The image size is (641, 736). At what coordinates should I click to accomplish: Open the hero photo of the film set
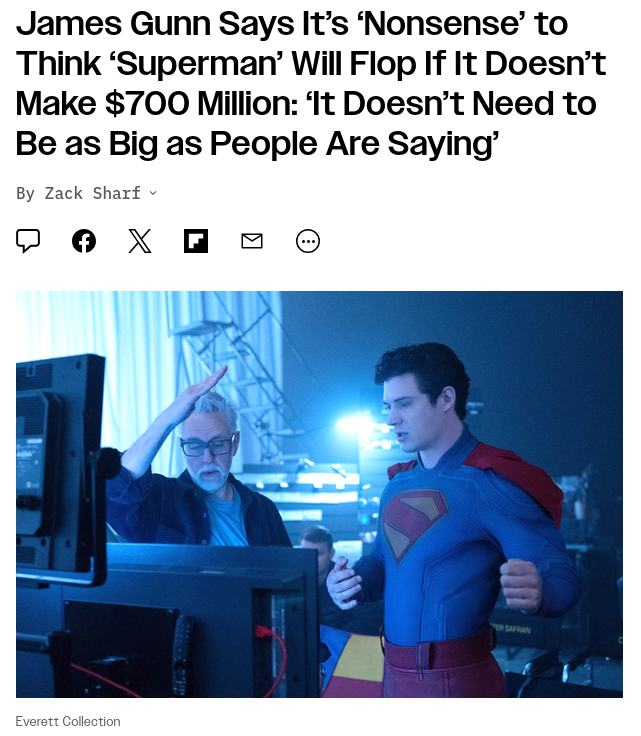point(319,494)
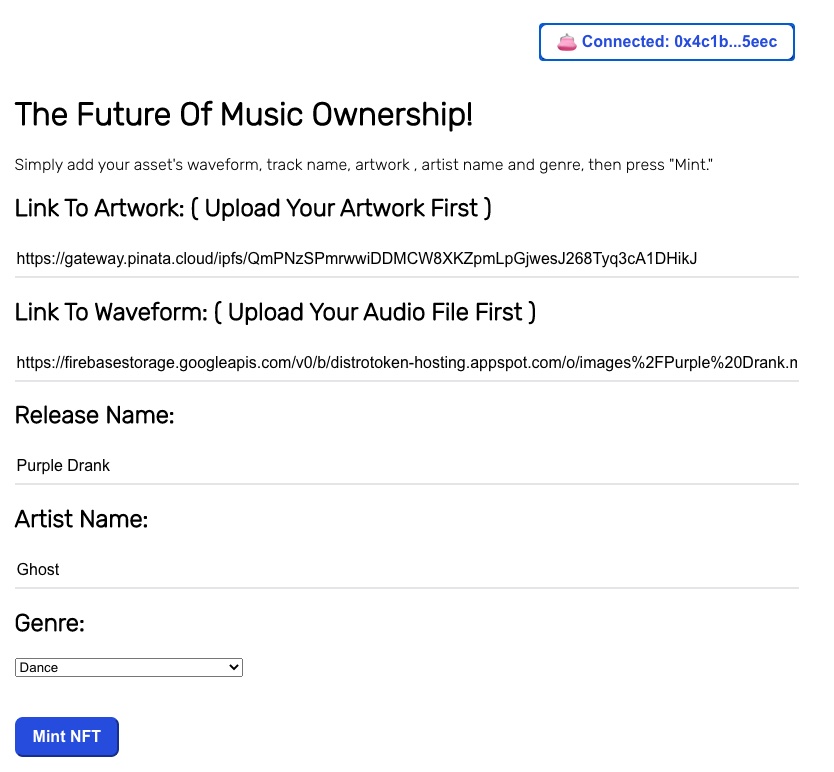Click the 0x4c1b...5eec wallet address text
The height and width of the screenshot is (772, 834).
click(x=712, y=42)
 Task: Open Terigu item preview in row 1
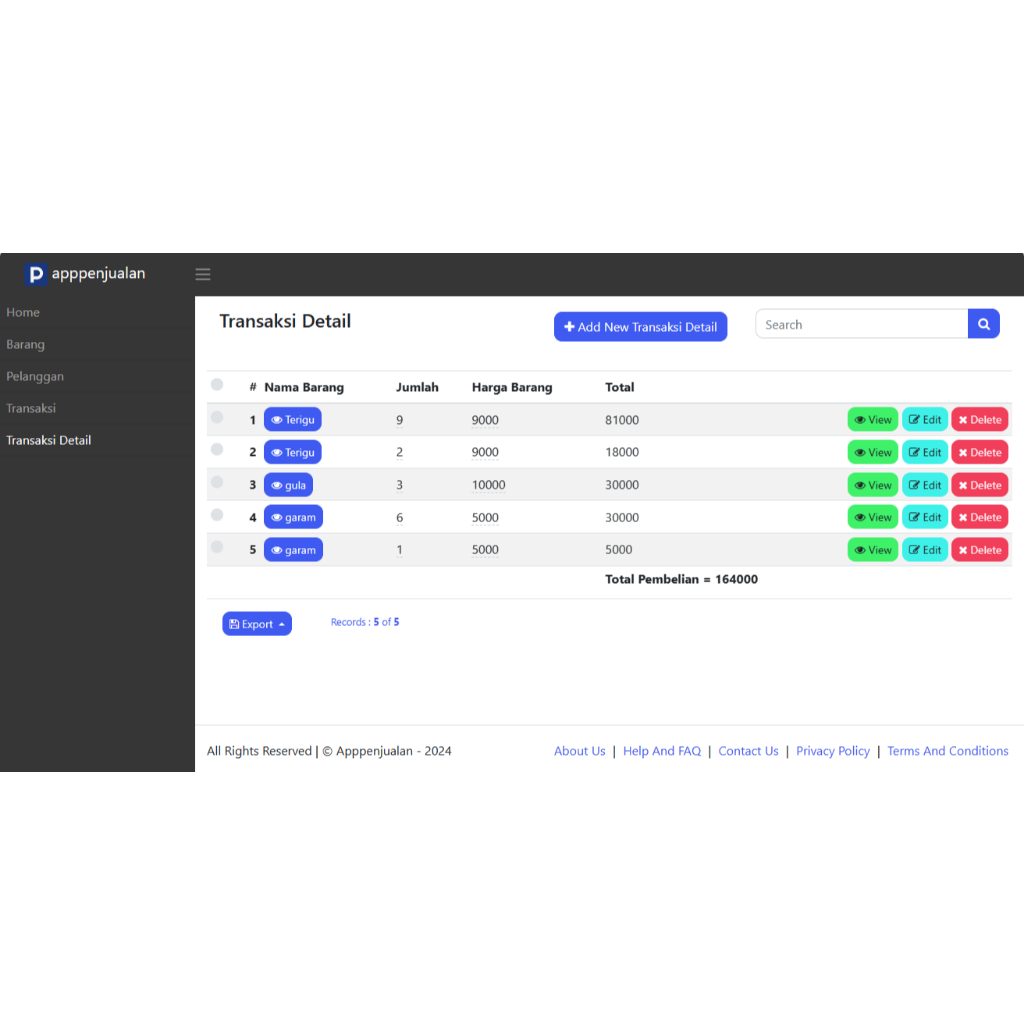(x=292, y=420)
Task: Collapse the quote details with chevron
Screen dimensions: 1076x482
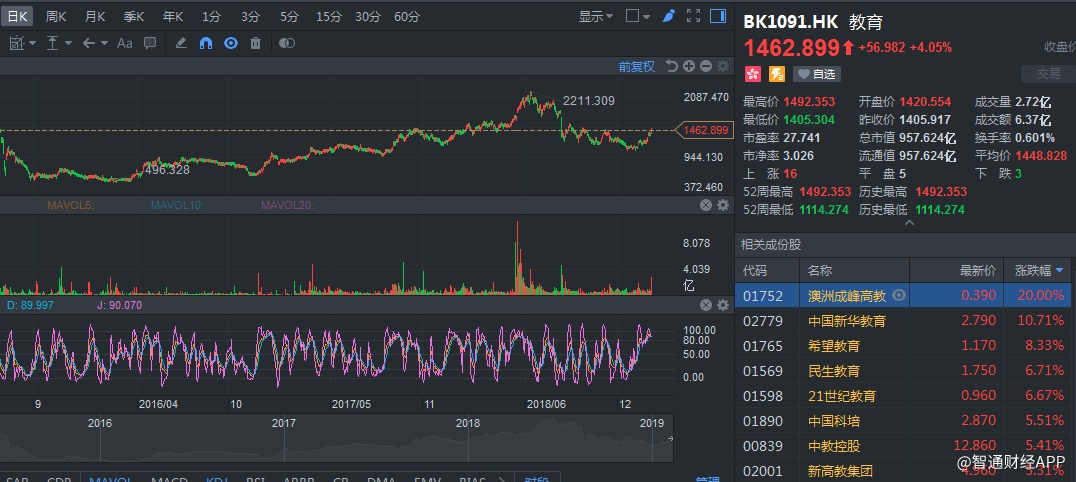Action: [x=908, y=223]
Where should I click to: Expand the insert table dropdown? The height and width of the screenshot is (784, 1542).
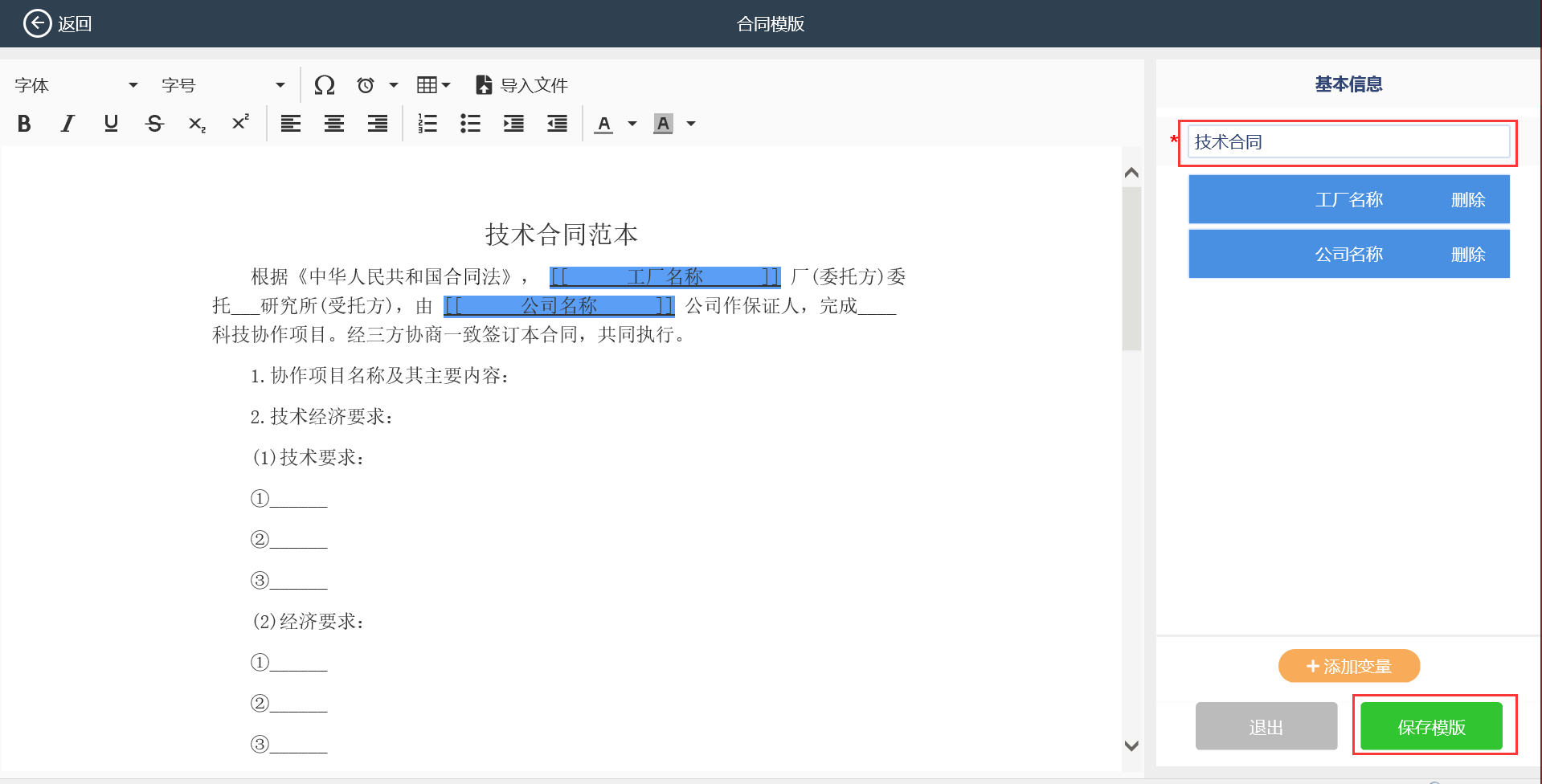[446, 85]
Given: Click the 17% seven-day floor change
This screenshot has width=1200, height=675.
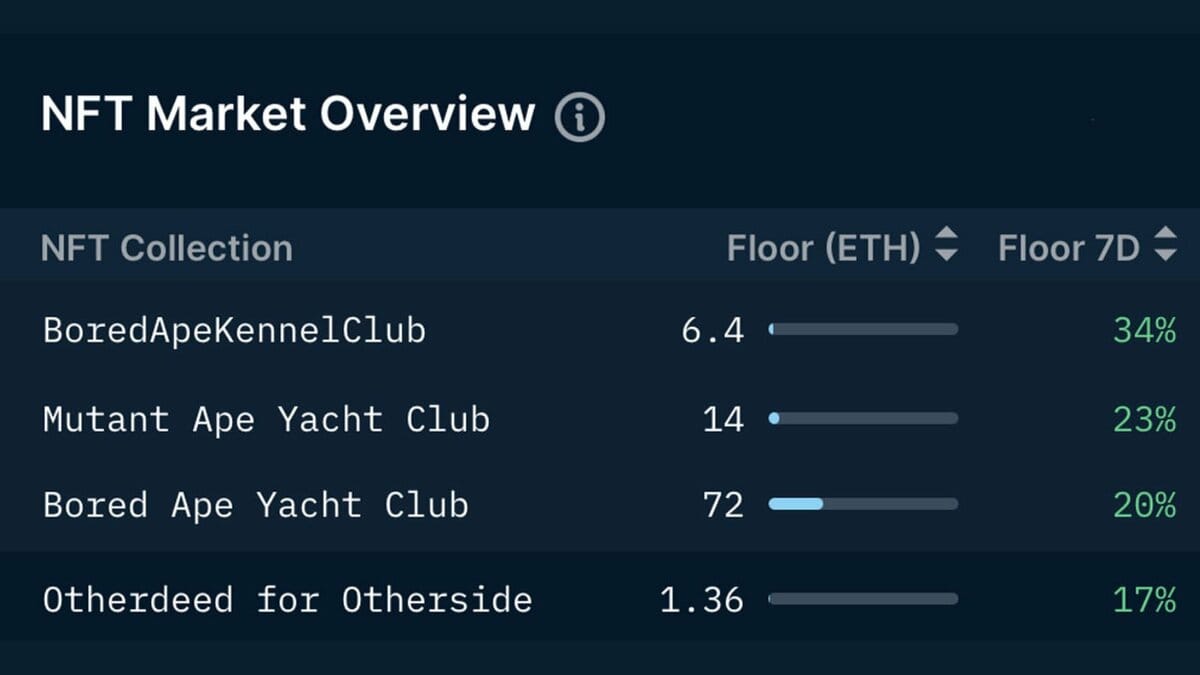Looking at the screenshot, I should tap(1144, 600).
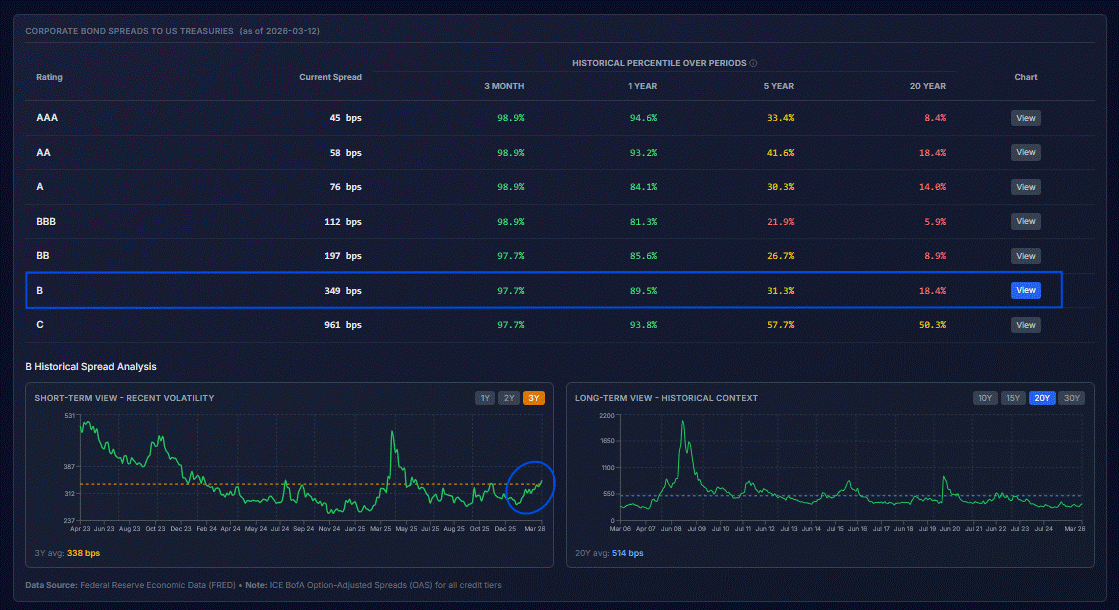1119x610 pixels.
Task: View chart for C rated bonds
Action: pos(1025,325)
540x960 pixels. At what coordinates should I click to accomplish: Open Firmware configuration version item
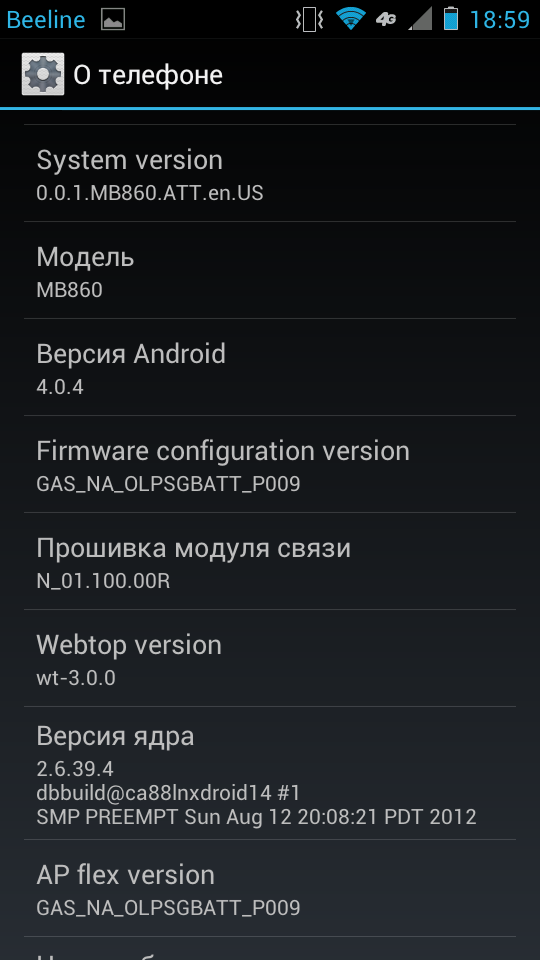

-*-

# ACTIVITY
Quote in full the listing given above; the images are to be left out.

# FINAL ANSWER
The image size is (641, 736). At what coordinates should I click to accomplish: Open the hero photo of the film set
point(319,494)
Click the 0x4c1b...5eec wallet address text
The height and width of the screenshot is (772, 834).
click(x=712, y=42)
 Task: Open Terigu item preview in row 1
(x=292, y=420)
Task: Collapse the quote details with chevron
Screen dimensions: 1076x482
Action: [x=908, y=223]
Where should I click to: Expand the insert table dropdown? The height and width of the screenshot is (784, 1542).
[446, 85]
Given: Click the 17% seven-day floor change
This screenshot has width=1200, height=675.
Looking at the screenshot, I should tap(1144, 600).
1119x610 pixels.
Task: View chart for C rated bonds
Action: pos(1025,325)
540x960 pixels. At what coordinates should I click to accomplish: Open Firmware configuration version item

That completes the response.